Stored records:
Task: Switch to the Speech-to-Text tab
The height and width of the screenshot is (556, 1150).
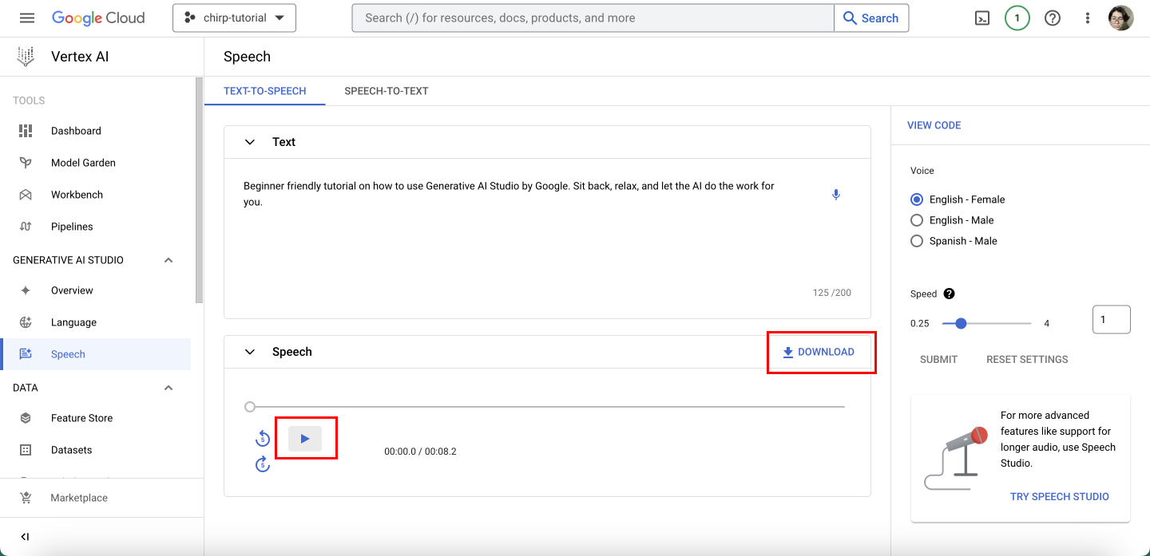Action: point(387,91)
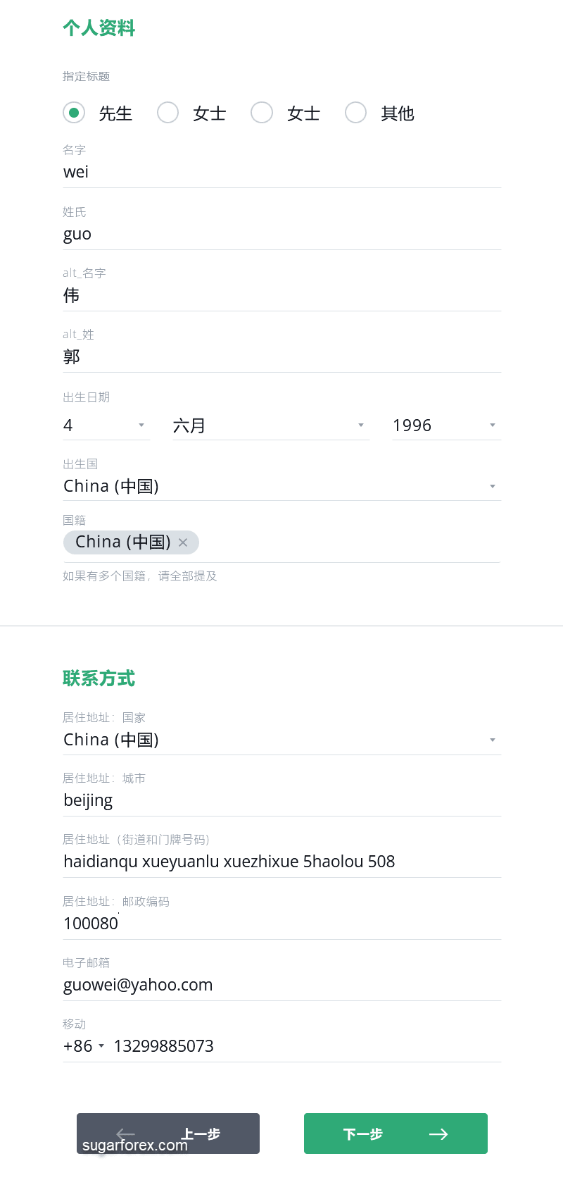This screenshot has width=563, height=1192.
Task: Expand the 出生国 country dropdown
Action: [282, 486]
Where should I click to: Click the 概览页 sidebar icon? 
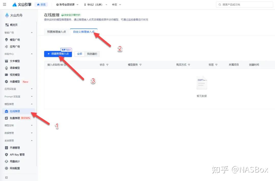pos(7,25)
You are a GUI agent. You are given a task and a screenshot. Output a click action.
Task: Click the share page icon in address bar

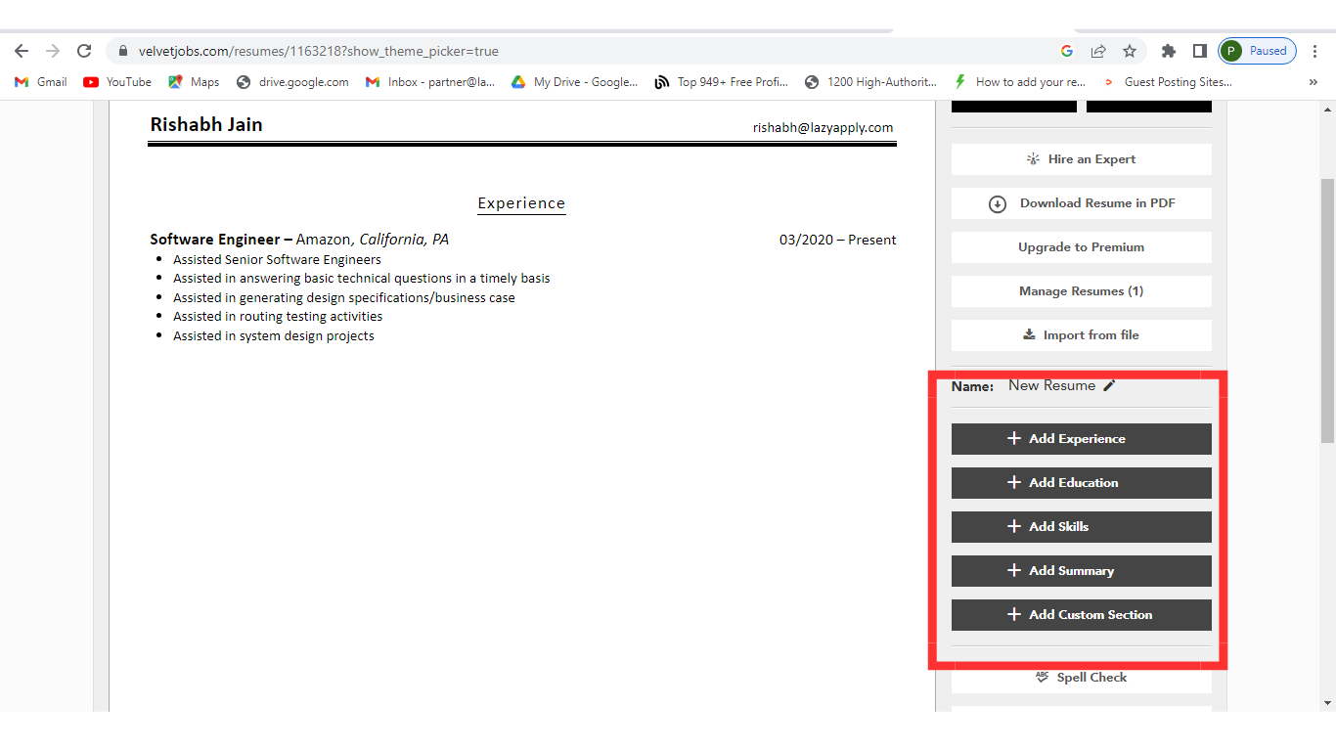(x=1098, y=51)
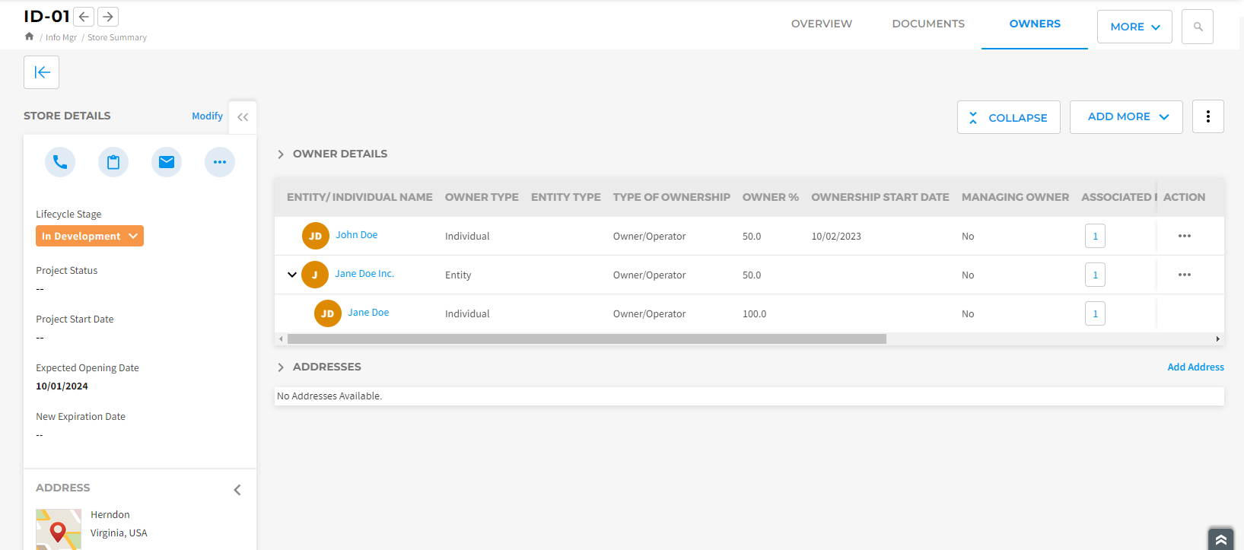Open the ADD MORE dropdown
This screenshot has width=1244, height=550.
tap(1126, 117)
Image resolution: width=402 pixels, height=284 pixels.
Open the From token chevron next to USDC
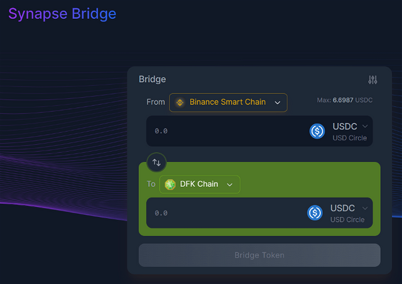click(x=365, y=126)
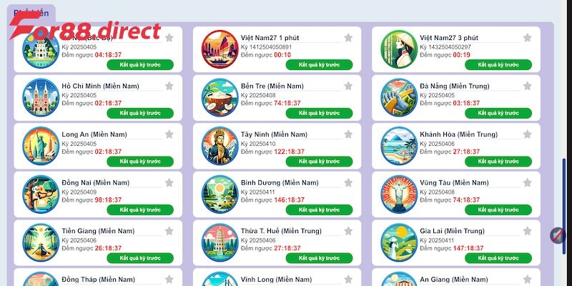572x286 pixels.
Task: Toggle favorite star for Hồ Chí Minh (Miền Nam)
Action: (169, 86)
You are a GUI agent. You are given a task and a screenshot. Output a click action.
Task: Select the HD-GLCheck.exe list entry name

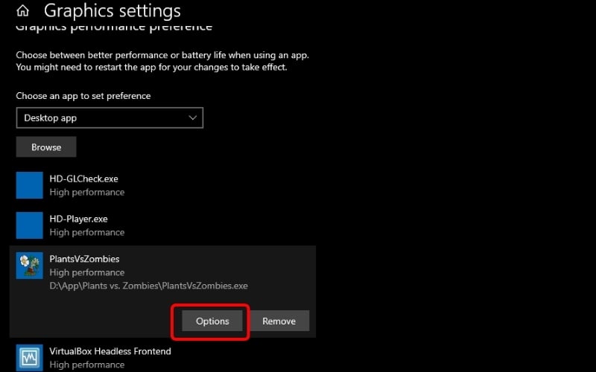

Directions:
Put every line of the rows above into a numbered list, omitting blank lines and leaving out the pictures.

Final result:
1. Task: Switch to the Speech-to-Text tab
2. The height and width of the screenshot is (556, 1150).
3. Action: point(387,91)
4. This screenshot has width=563, height=1192.
5. Task: Expand the 出生国 country dropdown
6. Action: [282, 486]
7. Where should I click to: Click the 概览页 sidebar icon? 
8. pos(7,25)
9. You are a GUI agent. You are given a task and a screenshot. Output a click action.
10. Task: Click the share page icon in address bar
11. (x=1098, y=51)
12. Open the ADD MORE dropdown
13. This screenshot has width=1244, height=550.
14. tap(1126, 117)
15. Image resolution: width=402 pixels, height=284 pixels.
16. Open the From token chevron next to USDC
17. click(x=365, y=126)
18. 572x286 pixels.
19. Task: Toggle favorite star for Hồ Chí Minh (Miền Nam)
20. Action: (169, 86)
21. You are a GUI agent. You are given a task and a screenshot. Output a click action.
22. Task: Select the HD-GLCheck.exe list entry name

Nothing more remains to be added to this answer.